After the war he moved to the United States, and was appointed rosh yeshiva at Yeshivas Tomchei Temimim Lubavitch in Brooklyn, NY. In 1971, he immigrated to Israel, where he established the Netzach Yisroel - Vilna Ramiles Yeshiva in the Rechavia neighborhood of Jerusalem.

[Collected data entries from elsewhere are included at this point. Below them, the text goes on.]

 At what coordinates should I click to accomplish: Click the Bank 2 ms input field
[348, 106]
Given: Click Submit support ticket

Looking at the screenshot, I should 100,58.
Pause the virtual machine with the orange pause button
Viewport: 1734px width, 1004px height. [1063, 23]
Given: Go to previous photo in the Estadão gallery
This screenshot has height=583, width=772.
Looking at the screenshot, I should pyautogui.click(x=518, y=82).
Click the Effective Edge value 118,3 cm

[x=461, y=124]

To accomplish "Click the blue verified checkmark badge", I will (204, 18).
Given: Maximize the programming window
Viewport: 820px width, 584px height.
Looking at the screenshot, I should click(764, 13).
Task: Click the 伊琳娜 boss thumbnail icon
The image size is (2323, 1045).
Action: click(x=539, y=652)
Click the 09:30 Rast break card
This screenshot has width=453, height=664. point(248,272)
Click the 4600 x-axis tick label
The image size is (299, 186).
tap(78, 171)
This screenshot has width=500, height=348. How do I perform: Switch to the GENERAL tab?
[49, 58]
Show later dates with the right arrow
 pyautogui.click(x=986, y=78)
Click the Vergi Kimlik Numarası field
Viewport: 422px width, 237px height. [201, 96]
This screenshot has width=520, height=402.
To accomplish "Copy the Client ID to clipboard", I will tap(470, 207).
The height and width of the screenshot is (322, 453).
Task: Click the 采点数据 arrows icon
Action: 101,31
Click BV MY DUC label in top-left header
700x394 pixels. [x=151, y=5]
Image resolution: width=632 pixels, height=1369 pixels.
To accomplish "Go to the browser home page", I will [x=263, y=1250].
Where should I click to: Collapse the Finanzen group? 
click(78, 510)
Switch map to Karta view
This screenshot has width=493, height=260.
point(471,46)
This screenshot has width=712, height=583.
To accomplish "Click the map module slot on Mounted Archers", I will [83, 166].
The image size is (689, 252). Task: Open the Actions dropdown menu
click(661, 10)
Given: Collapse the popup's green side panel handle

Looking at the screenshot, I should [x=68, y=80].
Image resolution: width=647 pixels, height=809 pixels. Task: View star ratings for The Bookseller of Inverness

On Thursday afternoons, he gave an open, high-level shiur in the yeshiva, attended by "Rabbis, intellectuals, religious court judges, a Supreme Court justice and various professors."

==Biography==
Yisroel Zev Gustman was born in Lithuania (then in the Pale of Settlement of the Russian Empire) in 1908. In his youth he was known as an illui and learned in Chavrusa together with Chaim Shmuelevitz in Grodno, and learned from Shimon Shkop at the Grodno Yeshiva.

At age 20, he married Sarah, a daughter of Rabbi Meir Bassin who had died shortly before the wedding; despite his age, Gustman inherited Bassin's positions of both dayan in the Bais Din of Rabbi Chaim Ozer Grodzinski and Rosh Yeshiva of the Ramailes Yeshiva in Vilna.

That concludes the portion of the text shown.